Robinson held USC’s O.J. Mayo to 19 points off 6-of-21 shooting in a 59-55 victory over the Trojans last Sunday in Los Angeles.

“It doesn’t get old. You kind of need somebody to do it, why not me?” Robinson said of being asked to be the Jayhawks’ defensive stopper. “I’ve got the tools to do it. Why not get out there and defend?”

Robinson not only has incentive to help No. 3-rated KU remain undefeated today, but to have the back of a buddy – injured Sherron Collins – who hails from DePaul’s backyard in Chicago.

“You want it for Sherron’s sake,” Robinson said of the ‘W.’ “You want some bragging rights when you call home. You don’t want people to say, ‘Ah, you just lost to DePaul.”’

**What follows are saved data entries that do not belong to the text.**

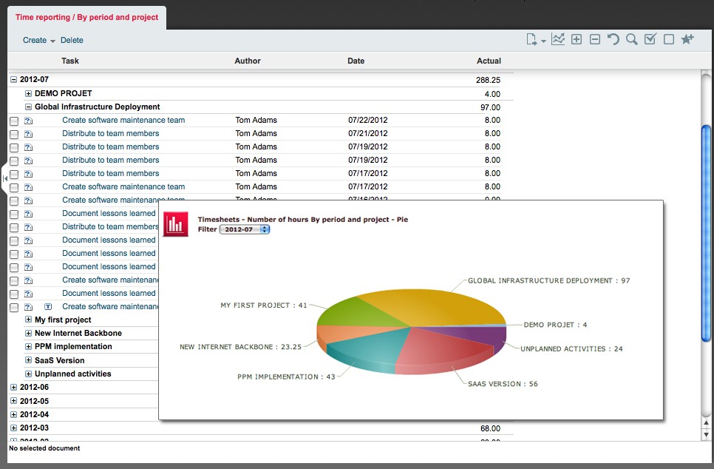The height and width of the screenshot is (469, 714).
Task: Open the Create menu
Action: pyautogui.click(x=39, y=41)
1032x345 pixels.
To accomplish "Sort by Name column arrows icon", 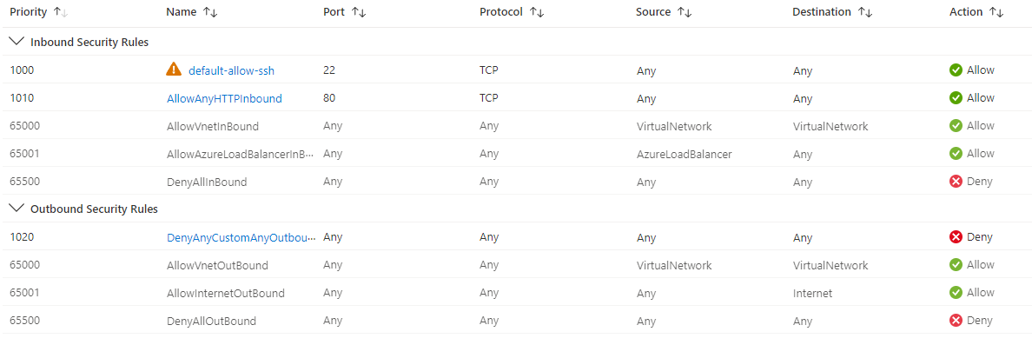I will [x=212, y=12].
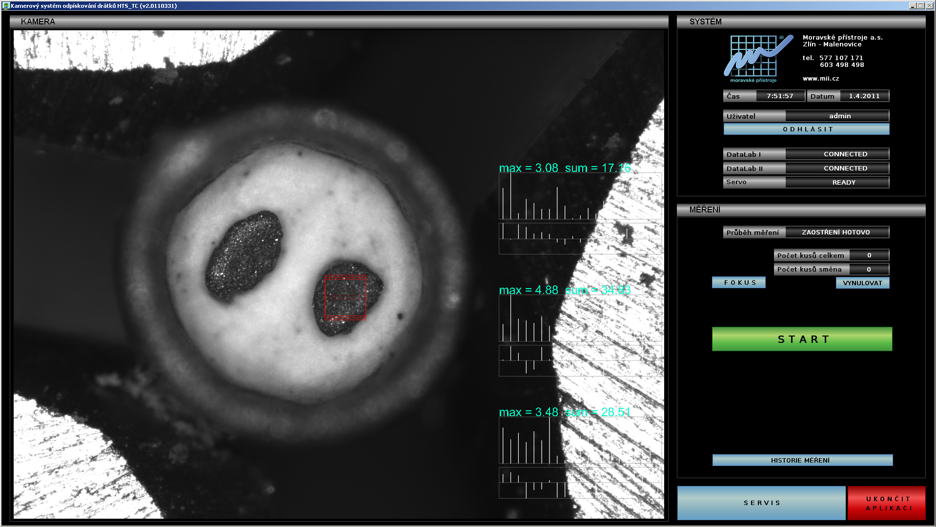Click the red UKONČIT APLIKACI button
Viewport: 936px width, 527px height.
[887, 504]
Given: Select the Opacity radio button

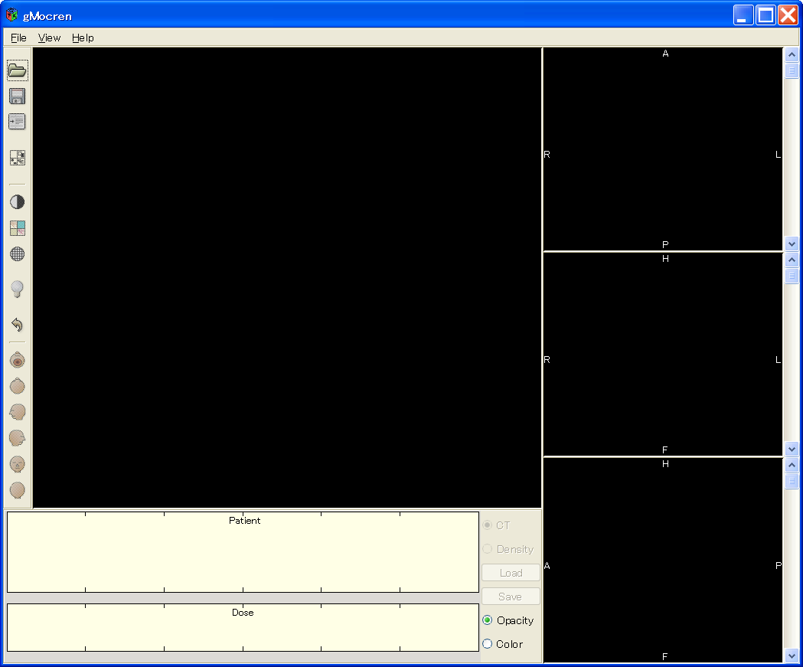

Collins, who will likely miss his seventh consecutive game as he recovers from right foot surgery, said he will be cheering loudly from the bench.

“It won’t be a revenge thing, but it is a little more important because we know they got us last year,” Collins said.

The Jayhawks – who entered last year’s DePaul game following an overtime victory over Florida and 51-point rout of Dartmouth – rattled off 10 straight victories after the bummer in Chicago.

“It was a lesson learned,” Robinson said. “We went on to play very well after that. It was tough, one of the things we had to learn from.”

A year older and presumably wiser, the Jayhawks led Southern Cal by eight points with three minutes left last Sunday. The lead dipped to two, yet KU survived and won by four.

“We won. It wasn’t a good ‘close,’ though,” KU coach Bill Self said.

What’s it take to ‘close’ a game?

“Poise, toughness, smarts. I think we possess those things, but sometimes we don’t play that way,” Self said.

No doubt KU lost its poise last Dec. 2 at DePaul. The Demons, who missed 14 straight shots the first half, went on a 14-0 run to turn a 53-45 deficit into a 59-53 lead.

“We played bad down the stretch. They played good down the stretch,” Self said. “I think we finished games much better after that. I don’t know if it was because of that game or just because we got better at it. Hopefully we’ll be a better ‘closer’ than we were last season for sure.”